President Obama Descends from America’s First Slave

Entertainment
8 October 2012
by Ancestry® Team

We’ve all heard about President Obama’s Irish roots, and we know his father came from Kenya. But a research team from Ancestry, the world’s largest online family history resource, has also concluded that the nation’s 44th president is also the 11thgreat-grandson of John Punch, the first documented African enslaved for life in American history.

And what’s more, the connection comes through President Obama’s Caucasian mother’s family.

Obama’s connection to First Slave Comes From Mother Side

This discovery follow years of research by Ancestry genealogists who, using early Virginia records and DNA analysis, linked Obama to John Punch. Punch was an indentured servant in Colonial Virginia who fled to escape servitude in 1640. After he was caught, his punishment was enslavement for life. Punch’s is the first documented case of slavery for life in the colonies, occurring decades before slavery laws were enacted in Virginia.
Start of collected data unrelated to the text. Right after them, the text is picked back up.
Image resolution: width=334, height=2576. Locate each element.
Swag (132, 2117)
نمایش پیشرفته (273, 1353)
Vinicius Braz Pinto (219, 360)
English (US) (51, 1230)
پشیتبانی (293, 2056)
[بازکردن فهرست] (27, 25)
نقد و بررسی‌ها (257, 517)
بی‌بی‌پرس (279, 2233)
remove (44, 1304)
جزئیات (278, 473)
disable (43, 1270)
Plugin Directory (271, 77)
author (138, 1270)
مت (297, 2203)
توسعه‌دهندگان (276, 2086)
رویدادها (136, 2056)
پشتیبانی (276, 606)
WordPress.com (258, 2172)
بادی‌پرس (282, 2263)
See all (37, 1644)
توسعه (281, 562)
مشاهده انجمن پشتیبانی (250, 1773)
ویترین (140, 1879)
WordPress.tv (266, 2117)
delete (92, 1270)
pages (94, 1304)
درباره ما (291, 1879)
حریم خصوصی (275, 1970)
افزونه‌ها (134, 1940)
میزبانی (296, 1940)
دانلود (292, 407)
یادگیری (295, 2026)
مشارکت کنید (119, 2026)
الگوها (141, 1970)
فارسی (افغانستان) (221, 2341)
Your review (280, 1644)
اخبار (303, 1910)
President Obama is traditionally viewed as an African American because of his father’s heritage in Kenya. However, while researching his Caucasian mother, Stanley Ann Dunham, Ancestry genealogists found her to have African heritage as well. Their interest piqued, the researchers kept digging. DNA analysis helped confirm that Dunham’s ancestors, known as white landowners in Colonial Virginia, actually descended from an African man.  Existing records suggest that this man, John Punch, had children with a white woman who then passed her free status on to their offspring. Some of Punch’s descendants went on to be free, successful land owners in a Virginia entrenched in slavery.

DNA Testing to Verify Findings

An expert in Southern research and past president of the Board for Certification of Genealogists, Elizabeth Shown Mills, performed a third-party review of the research and documentation to verify the findings.

“In reviewing Ancestry’s conclusions, I weighed not only the actual findings but also Virginia’s laws and social attitudes when John Punch was living,” said Mills. “A careful consideration of the evidence convinces me that the Y-DNA evidence of African origin is indisputable, and the surviving paper trail points solely to John Punch as the logical candidate. Genealogical research on individuals who lived hundreds of years ago can never definitively prove that one man fathered another, but this research meets the highest standards and can be offered with confidence.”

“Two of the most historically significant African Americans in the history of our country are amazingly directly related,” says Ancestry genealogist Joseph Shumway. “John Punch was more than likely the genesis of legalized slavery in America.  But after centuries of suffering, the Civil War, and decades of civil rights efforts, his 11th great-grandson became the leader of the free world and the ultimate realization of the American Dream.”